To accurately evaluate the customer service levels of a vendor, customer satisfaction must be measured. Banks will look for quantifiable results relating to system availability, response time, uptime of the switch, and accurate statement production. It comes down to the ability of an outsourcing vendor's customer relationship manager to solve problems.

Single Source Provider. Solving those problems under one roof is becoming yet another requirement for more and more banks. Five years ago, banks looked for best-of-breed solutions and ended up with item processing from one vendor, data processing from another, and EFT from yet a third. That trend is going the way of the eight-track tape as banks come to recognize the convenience of a single source provider.

Vendor Controlled Software. While many vendors may have an extensive and mature product offering, banks of the future will find it in their best interest to contract with an outsourcing provider that has control of the software running the application. Bankers will no longer accept service vendors that are at the mercy of an outside software provider. Quality outsourcing vendors will write their own software and develop strong partner relationships. An outsourcer that controls the main core software will, in turn, be able to control the quality of delivery.

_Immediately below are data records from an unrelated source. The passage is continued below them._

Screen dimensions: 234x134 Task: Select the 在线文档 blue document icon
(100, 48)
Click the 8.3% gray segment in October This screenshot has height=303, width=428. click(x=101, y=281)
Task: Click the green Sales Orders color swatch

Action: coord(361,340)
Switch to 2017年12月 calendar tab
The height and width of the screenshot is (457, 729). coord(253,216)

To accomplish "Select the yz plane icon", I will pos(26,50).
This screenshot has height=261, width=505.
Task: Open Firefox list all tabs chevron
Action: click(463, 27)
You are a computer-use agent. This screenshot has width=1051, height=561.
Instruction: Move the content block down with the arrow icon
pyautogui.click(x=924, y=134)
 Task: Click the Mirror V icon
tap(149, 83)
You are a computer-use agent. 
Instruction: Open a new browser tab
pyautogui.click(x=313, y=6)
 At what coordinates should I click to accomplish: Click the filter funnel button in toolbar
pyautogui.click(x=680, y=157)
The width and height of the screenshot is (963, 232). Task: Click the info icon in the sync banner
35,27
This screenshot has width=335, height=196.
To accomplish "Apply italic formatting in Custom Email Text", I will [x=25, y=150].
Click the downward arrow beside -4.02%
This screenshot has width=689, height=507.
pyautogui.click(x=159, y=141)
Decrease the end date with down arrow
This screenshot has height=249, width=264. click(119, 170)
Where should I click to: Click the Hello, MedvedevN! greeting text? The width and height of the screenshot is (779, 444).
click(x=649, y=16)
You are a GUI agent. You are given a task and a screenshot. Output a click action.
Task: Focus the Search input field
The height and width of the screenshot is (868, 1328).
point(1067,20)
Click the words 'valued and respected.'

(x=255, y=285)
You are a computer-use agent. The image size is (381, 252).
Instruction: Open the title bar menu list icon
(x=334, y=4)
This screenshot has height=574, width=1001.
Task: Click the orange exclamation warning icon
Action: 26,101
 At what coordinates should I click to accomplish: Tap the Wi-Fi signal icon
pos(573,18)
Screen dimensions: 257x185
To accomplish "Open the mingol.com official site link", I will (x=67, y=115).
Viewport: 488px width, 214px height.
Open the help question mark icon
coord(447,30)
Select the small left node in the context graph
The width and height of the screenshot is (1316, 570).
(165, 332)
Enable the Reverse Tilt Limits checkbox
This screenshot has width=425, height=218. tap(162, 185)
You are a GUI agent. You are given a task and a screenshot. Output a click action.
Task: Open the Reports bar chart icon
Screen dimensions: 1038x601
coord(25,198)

In-House and Outsourced Offerings. Not only should an outsourcing vendor write its own software, but banks also want the flexibility of application software that is offered to support in-house or outsourced operating environments. An advanced vendor that provides the same software for in-house and outsourced solutions gives banks the flexibility to migrate from one solution to another without a conversion.

Outsourcing Non-Data Processing Functions. While the traditional outsourcing methods of core and check processing are still intact, they have become more of a commodity. The focus now is on new ways to generate revenue and contain costs for the financial institution.

Banks will increasingly turn to outsourcing for non-core data processing needs such as bank insurance, disaster recovery, biometric security, cash management, and accounts receivable financing.

Bank insurance, for example, creates a new pipeline of income for the bank, while expanding a bank's offering to effectively compete as a one-stop financial services provider. Strategic outsourcing will allow a financial institution to have a wholly owned insurance agency without the investment in an agency infrastructure.

Outsourcing disaster recovery, a service which should include business continuity, involves cost containment as well as an institution's survival in the event of a major business interruption. The most successful recoveries are performed by vendors that specialize in the financial industry and are familiar with a bank's software.

Banks of the future will outsource emerging biometric security solutions as a means to contain costs and meet regulatory compliance issues. Fingerprint technology is gaining popularity as an accurate and convenient identification option for banks concerned with security, convenience, and productivity.

An outsourcing vendor that provides accounts receivable financing allows a bank to provide a lending stream to potential customers without maintaining the necessary software and expertise in-house providing another revenue generator for banks.

As banks make outsourcing decisions, they need to think long-term. Whether a bank realizes it or not, a renewal is a decision. It is critical that due diligence be performed to ensure that the current outsourcing vendor best meets a bank's strategic business needs today and will continue to do so five to 10 years down the road.